Vertical integration is important if you’re in a high margin business. Provide an excellent service to a few, and they will pay handsomely. Startups can thus do the following.
- Integrate with disparate sources of private data
- Aggregate and clean customers’ private data.
- Build products with predictive analytics features that solve for a specific problem of commercial or industrial significance
- Build interfaces that collect specific data points from enterprise users
- Direct, enterprise sales in a specific industry with channels specific to that industry.
- Provide excellent, personalized service.

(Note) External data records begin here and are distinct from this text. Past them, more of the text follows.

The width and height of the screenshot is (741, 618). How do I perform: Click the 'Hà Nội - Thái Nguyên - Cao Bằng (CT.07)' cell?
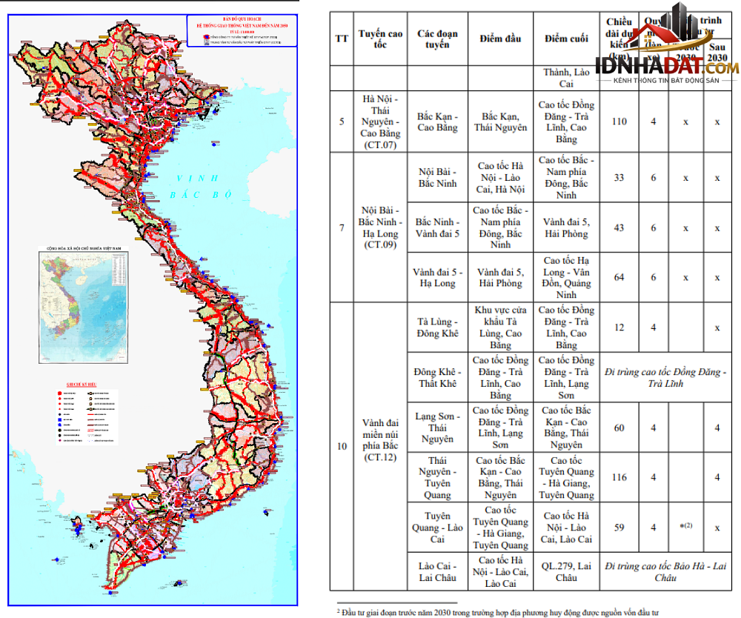380,122
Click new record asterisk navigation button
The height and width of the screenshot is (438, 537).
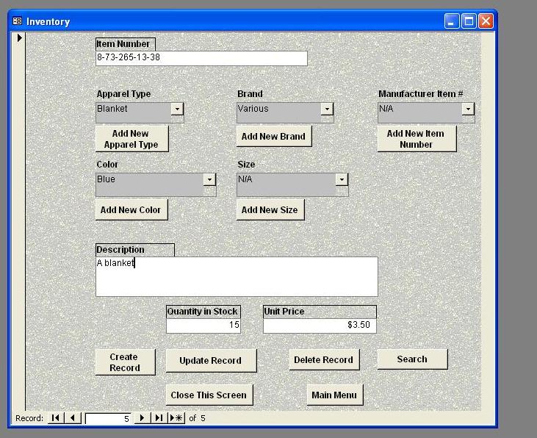[x=176, y=418]
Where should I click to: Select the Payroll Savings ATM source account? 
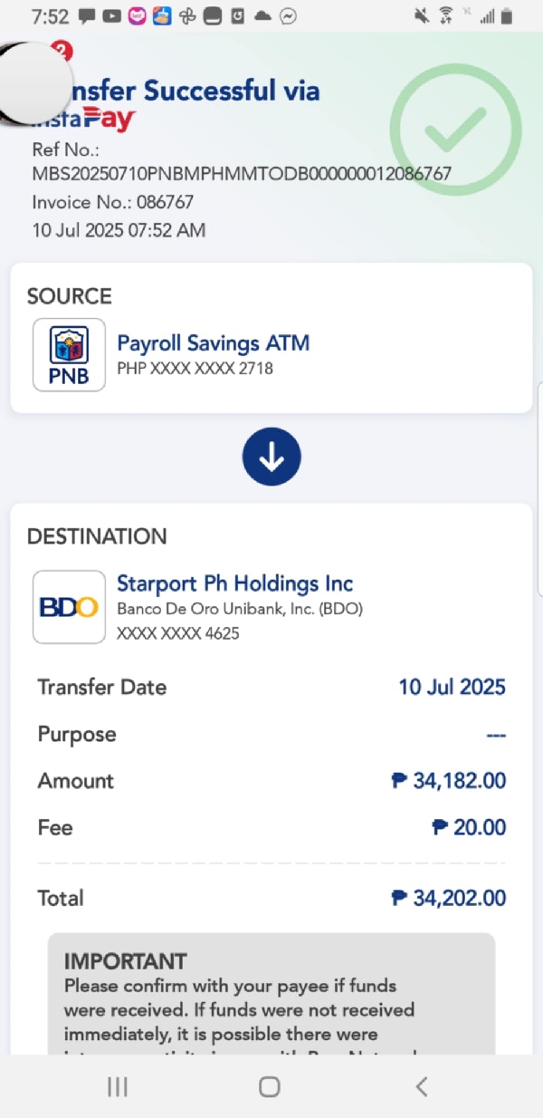click(214, 343)
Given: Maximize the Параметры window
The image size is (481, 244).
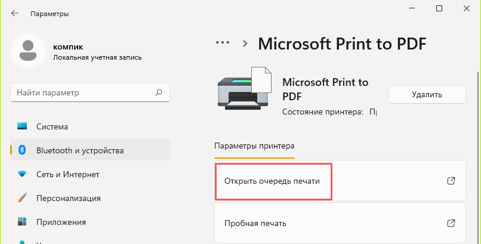Looking at the screenshot, I should click(439, 9).
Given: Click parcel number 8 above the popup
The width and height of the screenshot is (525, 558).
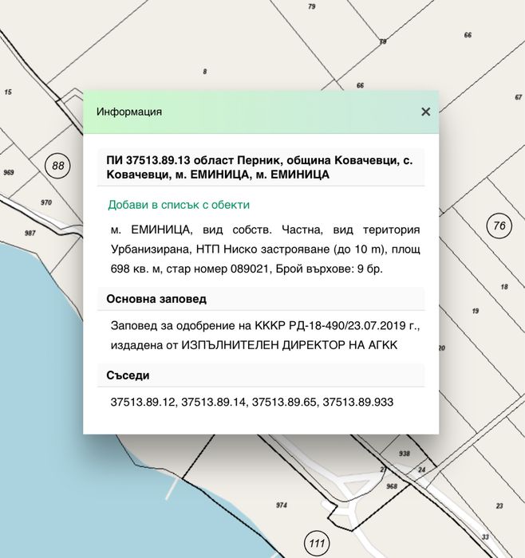Looking at the screenshot, I should coord(205,72).
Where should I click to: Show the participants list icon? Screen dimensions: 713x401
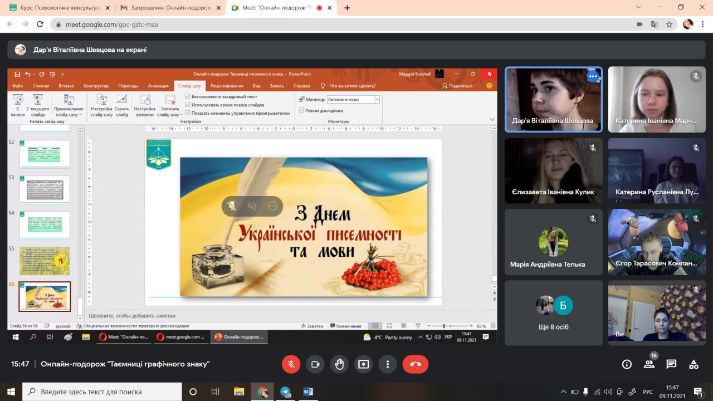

Examples of ‘vertical’ products include:
- Application Programming Interfaces that link objects and functions from different pieces of cloud infrastructure;
- Advanced statistical analysis to extract value from private data;
- Machine learning over private data to build predictive features;
- Domain-specific image recognition, automatic speech recognition and natural language processing; Enterprise software with workflow-specific data collection; and
- Niche customer data networks.
The bonus for startups is that they can use the infrastructure of the big companies to move faster once they’ve done the data collection and business development necessary to solve a vertical-specific problem. Another bonus is that, while the behemoths dominate headlines about general artificial intelligence, those companies are not leading the conversation in industry-specific fora. Startups today can become AI thought leaders in industries without one.
The strategic imperative for tech’s behemoths is to win the biggest markets. The biggest market in tech right now is cloud computing and the biggest cloud workloads are data-intensive, machine learning applications. This means that startups have to go high and narrow, up the application stack and deep into industries. The good news is that the aggregate opportunities across all functional categories of enterprise software and all industries is much bigger than the cloud opportunity alone. The only requirement is focus!